The Nvidia-backed business announced on Wednesday that it plans to invest $20 billion to $23 billion this year in data center capacity and AI technology in order to meet the rapidly increasing demand from customers, including Microsoft.

Its shares, which had risen as much as 11% on better-than-expected sales in its maiden reports as a public company after making its debut on the Nasdaq in March, plummeted 5% as a result of the heavy-spending plan.

In an interview with Reuters, CoreWeave CEO Mike Intrator stated that the market would need some time to comprehend the company’s distinctive debt and capital expenditure structure or the second quarter, the company’s estimated capital expenditure of $3 billion to $3.5 billion was significantly higher than its revenue projection of $1.06 billion to $1.1 billion.

As companies compete to create increasingly complex generative AI systems, the need for data centers and powerful computers has increased. Iterator stated that CoreWeave was trying to diversify its supply networks in order to lessen the impact of tariffs after trade tensions between the United States and China.

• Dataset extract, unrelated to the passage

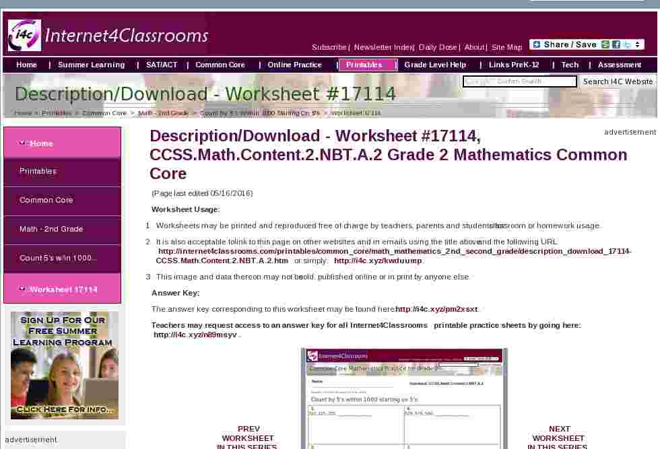The image size is (660, 449).
Task: Click the Subscribe link in header
Action: click(x=329, y=47)
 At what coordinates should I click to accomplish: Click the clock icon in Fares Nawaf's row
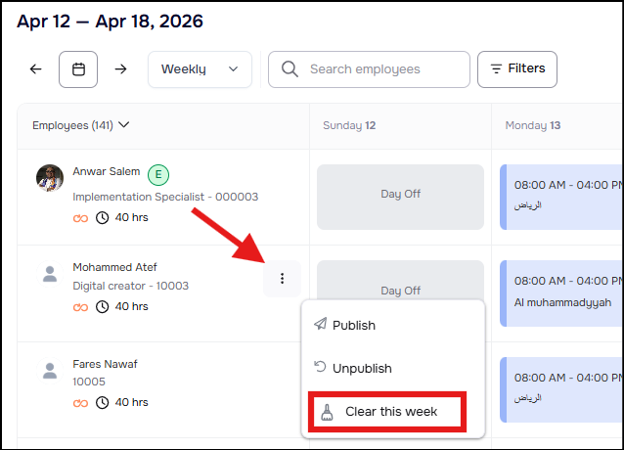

CoreWeave’s primary business is extremely capital-intensive and necessitates significant upfront expenditures in cutting-edge processors and systems despite its dominant market position. As of March 31, the business had a $25.9 billion revenue backlog, of which $11.2 billion came from its five-year agreement with OpenAI.

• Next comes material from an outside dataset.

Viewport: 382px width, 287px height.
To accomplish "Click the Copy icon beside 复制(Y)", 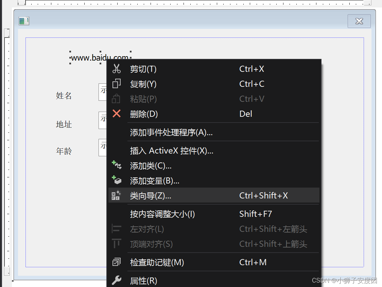I will pos(117,83).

Under the terms of the March agreement, CoreWeave will supply OpenAI with AI infrastructure in exchange for a stake in the company that created ChatGPT.

In Wednesday’s after-hours trading, the company’s stock had already surged up to 11% following the release of its maiden earnings report as a publicly traded company. Revenue during the first quarter exceeded analyst projections, and the results showed a positive picture for the year.

According to Bloomberg estimates, CoreWeave recorded sales of $981.6 million for the three months ended March 31—more than the $862.3 million that Wall Street experts had predicted.

In contrast to Wall Street analysts’ estimates of $1.04 billion for the second quarter and $4.6 billion for the year, the business anticipates revenue of $1.06 billion to $1.1 billion for the second quarter and $4.9 billion to $5.1 billion for the entire year, according to Bloomberg statistics.